Aun a estos pequeños más hábiles les costaba entender lo que sus ojos veían: un ejército de chicos vagando por la cancha sin sentido táctico, encontrando el placer en correr y descargar energías ante la desesperación del profe. El arco no era un objetivo que tuviera mayor importancia que la pared o la cara del entrenador. Y una vez detectado el arco como un objeto de cierta importancia para la práctica del juego, daba lo mismo si era propio o ajeno.
Pero a mi no me importaba nada de eso: ese año Sebi eligió ir a una escuelita de fútbol. Sin presiones, sin sugerencias.

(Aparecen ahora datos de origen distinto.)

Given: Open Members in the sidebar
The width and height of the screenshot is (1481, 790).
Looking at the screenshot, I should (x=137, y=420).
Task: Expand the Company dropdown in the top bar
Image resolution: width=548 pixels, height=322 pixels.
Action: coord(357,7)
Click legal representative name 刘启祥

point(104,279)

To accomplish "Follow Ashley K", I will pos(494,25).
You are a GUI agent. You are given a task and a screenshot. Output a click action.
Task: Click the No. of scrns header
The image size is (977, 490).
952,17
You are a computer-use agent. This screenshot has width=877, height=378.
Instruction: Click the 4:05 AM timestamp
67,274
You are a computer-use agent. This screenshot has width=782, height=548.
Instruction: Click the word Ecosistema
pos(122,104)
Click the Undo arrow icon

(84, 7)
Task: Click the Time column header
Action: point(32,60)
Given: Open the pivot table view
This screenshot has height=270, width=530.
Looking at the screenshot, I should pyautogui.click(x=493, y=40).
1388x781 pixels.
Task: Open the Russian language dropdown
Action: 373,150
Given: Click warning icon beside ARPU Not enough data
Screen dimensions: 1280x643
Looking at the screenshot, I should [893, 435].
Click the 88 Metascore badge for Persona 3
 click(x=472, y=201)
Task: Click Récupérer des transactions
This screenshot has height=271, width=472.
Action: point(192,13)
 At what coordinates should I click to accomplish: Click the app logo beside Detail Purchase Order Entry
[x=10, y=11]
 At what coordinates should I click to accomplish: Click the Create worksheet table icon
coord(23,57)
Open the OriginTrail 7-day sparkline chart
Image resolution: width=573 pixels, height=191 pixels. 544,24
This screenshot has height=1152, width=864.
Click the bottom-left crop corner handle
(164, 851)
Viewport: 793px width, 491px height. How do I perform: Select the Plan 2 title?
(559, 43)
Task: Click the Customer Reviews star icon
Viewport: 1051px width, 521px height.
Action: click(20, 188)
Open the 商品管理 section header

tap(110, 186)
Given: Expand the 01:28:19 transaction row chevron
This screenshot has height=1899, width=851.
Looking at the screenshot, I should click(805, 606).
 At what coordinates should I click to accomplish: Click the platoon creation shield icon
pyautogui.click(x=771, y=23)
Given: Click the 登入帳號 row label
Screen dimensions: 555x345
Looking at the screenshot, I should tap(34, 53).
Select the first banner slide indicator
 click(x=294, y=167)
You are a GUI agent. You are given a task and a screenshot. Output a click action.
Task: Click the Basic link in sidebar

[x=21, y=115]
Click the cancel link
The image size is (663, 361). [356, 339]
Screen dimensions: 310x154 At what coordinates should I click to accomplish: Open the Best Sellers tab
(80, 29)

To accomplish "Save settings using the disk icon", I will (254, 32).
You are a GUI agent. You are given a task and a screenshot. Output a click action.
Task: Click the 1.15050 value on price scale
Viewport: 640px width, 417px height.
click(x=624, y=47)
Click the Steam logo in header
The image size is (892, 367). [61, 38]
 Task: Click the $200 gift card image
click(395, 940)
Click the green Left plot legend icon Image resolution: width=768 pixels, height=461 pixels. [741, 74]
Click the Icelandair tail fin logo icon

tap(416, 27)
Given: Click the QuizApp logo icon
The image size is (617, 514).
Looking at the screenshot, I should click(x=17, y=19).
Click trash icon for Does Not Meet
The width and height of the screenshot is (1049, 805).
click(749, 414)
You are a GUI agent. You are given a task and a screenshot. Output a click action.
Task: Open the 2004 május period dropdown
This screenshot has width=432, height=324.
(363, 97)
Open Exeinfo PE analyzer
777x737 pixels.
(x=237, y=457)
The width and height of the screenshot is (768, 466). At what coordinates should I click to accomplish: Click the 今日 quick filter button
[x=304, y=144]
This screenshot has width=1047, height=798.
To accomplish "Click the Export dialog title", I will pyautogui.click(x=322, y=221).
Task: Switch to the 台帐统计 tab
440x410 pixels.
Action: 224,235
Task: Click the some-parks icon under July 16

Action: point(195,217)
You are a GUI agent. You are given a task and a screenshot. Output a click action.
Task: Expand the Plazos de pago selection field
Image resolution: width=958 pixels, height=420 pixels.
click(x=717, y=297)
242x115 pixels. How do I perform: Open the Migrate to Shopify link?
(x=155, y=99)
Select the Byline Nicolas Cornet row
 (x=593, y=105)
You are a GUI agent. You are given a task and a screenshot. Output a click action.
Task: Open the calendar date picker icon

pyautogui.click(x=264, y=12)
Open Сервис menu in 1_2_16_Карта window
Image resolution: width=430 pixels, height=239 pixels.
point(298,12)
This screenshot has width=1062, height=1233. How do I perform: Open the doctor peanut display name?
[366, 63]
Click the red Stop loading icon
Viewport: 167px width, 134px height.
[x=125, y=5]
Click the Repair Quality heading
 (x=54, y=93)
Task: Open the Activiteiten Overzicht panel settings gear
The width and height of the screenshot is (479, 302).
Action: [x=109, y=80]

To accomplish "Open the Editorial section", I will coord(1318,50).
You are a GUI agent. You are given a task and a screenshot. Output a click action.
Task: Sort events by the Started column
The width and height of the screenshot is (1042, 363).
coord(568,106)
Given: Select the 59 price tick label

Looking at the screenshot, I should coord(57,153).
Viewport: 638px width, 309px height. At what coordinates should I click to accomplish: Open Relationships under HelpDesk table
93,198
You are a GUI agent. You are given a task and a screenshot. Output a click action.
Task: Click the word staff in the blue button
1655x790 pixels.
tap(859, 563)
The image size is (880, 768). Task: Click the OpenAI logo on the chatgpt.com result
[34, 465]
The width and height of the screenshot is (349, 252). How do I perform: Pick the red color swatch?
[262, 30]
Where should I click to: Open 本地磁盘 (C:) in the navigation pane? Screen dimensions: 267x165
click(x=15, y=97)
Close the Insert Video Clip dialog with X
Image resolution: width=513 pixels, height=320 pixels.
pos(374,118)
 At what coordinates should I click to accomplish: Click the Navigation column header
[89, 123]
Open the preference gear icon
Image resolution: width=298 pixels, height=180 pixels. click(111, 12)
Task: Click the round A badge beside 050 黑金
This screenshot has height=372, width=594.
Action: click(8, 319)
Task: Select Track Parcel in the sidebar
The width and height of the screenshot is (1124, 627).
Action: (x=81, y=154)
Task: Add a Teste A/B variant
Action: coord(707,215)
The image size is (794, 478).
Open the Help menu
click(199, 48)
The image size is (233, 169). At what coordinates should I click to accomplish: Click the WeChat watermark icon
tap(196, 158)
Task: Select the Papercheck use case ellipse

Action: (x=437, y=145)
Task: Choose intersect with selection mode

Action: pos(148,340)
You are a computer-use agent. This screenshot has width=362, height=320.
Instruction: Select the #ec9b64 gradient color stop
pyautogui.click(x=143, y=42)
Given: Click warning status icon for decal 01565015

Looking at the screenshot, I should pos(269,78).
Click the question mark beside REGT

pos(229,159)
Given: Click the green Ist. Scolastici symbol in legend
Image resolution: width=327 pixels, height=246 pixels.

Los sábados a la mañana adoptamos la rutina de ir a la escuelita y que él disfrutara junto a su banda de anarquistas, que encontraban la felicidad en hacer a cada instante lo que se les diera la gana con las reglas del juego.
Me miraba desde el centro de la cancha hacia el costado, donde estábamos los padres. No buscaba aprobación, ni aliento. Mucho menos buscaba indicaciones. Me dedicaba esa expresión de “¿te gusta lo que te regalé este año?”. Y yo era feliz. Y él era feliz, porque veía mi sonrisa, y sabía que se la debía a él.